John Wurdeman & Gela Patalishvili, 2018

John Wurdeman & Gela Patalishvili, 2018

Pheasant’s tears

Sighnaghi, Kakheti

Pheasant’s Tears was established in the Khaketi region of Georgia in 2005 by John Wurdeman and Gela Patalishvili. John, a native of Virginia in the US, settled in Georgia after studying fine art in Russia. After many years collecting and archiving the ancient Polyphonic songs of Georgia John was approached by Gela with a plea to do the same for Georgia’s rare endemic grape varieties. And so, Pheasant’s Tears was born.

“The Georgian legend says that only truly great wine can make a pheasant cry.”

With limited resources the two set about buying their first vineyard and later building a cellar on the vineyard.
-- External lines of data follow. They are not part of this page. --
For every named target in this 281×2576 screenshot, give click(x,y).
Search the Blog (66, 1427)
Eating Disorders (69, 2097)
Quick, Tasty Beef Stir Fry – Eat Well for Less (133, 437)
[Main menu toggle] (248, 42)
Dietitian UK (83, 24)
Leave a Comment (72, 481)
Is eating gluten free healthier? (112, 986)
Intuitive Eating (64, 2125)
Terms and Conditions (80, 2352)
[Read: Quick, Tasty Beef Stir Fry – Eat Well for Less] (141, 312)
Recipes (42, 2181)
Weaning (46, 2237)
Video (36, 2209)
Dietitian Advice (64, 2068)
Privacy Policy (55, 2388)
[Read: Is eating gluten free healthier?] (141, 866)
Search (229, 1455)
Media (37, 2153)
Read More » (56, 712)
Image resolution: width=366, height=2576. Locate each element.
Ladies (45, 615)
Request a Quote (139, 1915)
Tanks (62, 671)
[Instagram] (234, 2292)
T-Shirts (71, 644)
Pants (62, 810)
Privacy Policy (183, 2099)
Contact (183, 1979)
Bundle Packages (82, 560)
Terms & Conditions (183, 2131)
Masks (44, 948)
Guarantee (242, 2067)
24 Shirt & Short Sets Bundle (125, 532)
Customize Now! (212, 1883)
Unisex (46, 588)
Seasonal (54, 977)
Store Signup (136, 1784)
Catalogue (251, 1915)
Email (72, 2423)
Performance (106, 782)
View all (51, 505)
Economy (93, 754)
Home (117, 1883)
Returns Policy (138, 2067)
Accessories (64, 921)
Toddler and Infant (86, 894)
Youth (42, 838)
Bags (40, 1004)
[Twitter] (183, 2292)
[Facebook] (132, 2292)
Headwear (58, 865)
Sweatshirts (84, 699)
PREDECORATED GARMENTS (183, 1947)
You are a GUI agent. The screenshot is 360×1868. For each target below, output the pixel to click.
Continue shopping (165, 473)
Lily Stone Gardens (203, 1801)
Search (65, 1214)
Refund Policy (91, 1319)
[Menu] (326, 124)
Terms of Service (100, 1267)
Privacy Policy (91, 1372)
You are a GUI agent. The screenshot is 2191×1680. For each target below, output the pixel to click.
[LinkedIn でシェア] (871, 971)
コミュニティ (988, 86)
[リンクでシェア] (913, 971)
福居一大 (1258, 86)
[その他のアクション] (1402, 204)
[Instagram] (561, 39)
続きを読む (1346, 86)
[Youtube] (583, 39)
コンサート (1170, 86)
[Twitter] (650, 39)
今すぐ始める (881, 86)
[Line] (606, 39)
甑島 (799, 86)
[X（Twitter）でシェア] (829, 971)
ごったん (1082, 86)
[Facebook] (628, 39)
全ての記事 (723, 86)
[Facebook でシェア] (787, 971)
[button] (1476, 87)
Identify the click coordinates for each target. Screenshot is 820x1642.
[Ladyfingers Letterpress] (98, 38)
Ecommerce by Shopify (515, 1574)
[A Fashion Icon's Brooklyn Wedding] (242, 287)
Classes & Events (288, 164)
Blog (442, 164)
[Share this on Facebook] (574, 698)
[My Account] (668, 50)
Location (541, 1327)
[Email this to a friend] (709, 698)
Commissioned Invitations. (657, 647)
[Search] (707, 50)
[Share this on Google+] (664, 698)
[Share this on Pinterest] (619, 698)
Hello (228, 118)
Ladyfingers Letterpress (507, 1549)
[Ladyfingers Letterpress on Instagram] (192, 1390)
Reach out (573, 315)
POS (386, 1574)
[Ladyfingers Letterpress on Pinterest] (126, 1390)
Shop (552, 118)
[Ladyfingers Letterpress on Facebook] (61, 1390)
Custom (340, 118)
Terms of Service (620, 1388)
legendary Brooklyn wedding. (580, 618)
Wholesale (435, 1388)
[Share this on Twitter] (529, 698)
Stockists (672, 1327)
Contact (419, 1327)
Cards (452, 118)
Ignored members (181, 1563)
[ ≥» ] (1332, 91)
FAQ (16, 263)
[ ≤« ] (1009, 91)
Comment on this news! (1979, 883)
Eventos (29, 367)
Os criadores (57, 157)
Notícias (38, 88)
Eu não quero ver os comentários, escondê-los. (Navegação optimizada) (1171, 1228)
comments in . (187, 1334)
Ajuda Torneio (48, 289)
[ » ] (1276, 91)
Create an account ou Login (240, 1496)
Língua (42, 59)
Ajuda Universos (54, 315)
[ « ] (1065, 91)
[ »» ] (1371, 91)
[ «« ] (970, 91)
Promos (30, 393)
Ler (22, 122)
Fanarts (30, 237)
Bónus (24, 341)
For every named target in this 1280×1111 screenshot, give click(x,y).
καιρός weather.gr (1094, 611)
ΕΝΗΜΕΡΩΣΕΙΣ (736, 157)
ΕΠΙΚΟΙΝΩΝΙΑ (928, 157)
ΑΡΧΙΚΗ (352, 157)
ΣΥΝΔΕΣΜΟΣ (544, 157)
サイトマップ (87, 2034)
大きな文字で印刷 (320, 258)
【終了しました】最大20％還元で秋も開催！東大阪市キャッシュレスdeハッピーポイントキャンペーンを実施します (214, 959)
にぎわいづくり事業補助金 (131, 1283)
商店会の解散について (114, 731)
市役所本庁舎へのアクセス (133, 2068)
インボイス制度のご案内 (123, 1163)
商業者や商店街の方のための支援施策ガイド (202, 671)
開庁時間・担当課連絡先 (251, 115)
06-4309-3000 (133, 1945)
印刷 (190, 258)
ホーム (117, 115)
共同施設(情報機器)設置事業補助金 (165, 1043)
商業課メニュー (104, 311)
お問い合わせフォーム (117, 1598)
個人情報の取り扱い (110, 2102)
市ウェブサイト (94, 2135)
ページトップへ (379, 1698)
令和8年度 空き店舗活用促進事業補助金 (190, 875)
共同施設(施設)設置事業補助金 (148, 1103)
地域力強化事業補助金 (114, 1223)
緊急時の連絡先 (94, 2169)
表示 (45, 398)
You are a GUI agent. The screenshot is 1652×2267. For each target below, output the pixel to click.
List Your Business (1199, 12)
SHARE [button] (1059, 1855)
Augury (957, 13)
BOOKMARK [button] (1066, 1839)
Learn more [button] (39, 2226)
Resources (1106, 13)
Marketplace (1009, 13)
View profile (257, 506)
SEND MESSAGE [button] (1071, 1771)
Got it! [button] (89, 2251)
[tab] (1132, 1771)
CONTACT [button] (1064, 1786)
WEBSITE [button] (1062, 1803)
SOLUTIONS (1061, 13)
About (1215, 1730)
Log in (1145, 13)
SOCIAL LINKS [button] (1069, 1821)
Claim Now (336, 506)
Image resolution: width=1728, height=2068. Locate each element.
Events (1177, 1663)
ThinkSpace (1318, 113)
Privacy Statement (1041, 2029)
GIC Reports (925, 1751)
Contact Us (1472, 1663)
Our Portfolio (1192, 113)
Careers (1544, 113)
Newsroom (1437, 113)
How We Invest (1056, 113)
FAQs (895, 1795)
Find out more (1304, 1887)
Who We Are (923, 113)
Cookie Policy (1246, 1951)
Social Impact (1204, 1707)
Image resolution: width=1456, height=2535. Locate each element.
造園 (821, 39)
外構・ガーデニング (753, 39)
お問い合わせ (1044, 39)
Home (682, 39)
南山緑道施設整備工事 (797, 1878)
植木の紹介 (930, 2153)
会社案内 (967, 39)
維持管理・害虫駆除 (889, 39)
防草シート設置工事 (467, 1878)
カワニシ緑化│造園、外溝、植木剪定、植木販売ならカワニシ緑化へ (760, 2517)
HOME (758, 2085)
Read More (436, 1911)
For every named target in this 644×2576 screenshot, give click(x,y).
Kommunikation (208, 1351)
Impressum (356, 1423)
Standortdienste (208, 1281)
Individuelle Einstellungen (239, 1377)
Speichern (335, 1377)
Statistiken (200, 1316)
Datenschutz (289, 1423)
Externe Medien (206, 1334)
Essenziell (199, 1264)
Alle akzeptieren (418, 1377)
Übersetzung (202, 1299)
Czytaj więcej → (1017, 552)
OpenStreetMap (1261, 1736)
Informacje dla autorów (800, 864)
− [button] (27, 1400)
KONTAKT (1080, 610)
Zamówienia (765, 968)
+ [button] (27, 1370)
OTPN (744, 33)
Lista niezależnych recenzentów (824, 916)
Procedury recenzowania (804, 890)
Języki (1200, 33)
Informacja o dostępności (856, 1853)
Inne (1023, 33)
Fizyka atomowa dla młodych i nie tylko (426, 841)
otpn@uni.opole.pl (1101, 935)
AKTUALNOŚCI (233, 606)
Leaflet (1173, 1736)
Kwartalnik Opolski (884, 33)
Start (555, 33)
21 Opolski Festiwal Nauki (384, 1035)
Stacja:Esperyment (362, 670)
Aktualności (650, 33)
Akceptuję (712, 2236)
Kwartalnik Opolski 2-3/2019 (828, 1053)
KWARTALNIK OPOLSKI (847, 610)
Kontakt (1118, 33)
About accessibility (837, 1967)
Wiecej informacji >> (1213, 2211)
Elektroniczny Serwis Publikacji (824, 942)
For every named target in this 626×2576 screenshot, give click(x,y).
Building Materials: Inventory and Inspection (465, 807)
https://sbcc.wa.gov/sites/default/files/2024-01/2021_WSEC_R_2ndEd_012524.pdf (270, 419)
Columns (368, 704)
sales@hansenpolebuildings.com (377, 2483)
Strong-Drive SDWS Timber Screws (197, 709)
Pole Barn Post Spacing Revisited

Production at Pheasant’s Tears commenced in 2007.

All vineyards are managed organically, the vines tended by hand and the grapes hand-picked in the cool of the morning. The desire here is to express site through the chosen variety.

Grapes are crushed by foot in a wooden bath-shaped vat made from a hollowed-out log. It is then fed directly into the kvevri, a clay vessel lined with beeswax with a pointed bottom. Amber (orange) wines are made from white grapes aged for up to 6 months or more on skins and stems, while the reds take a more modern line of around 2-3 weeks on skins. The wines are fermented using natural yeast, then the opening of the kvevri is sealed and buried in sand. During extended skin contact the grapes and seeds collect in the pointed bottom. After maturation the kvevri is opened and the wine is drawn off its skin and seeds to another kvevri for further aging, or prepared for bottling. The wine sees no oak, fining or filtration.

These amber wines are some of the most profound wines in the world today. Intensely savoury, they have shed primary fruits for secondary and tertiary characters and typically carry more complexity than most red wines, and often as much tannin. These are soulful natural wines that possess an umami quality that pairs with an amazingly wide range of food. These are the original ‘orange’ wines made with the ancient Georgian knowledge that have inspired many of today’s iconoclastic producers such as Gravner.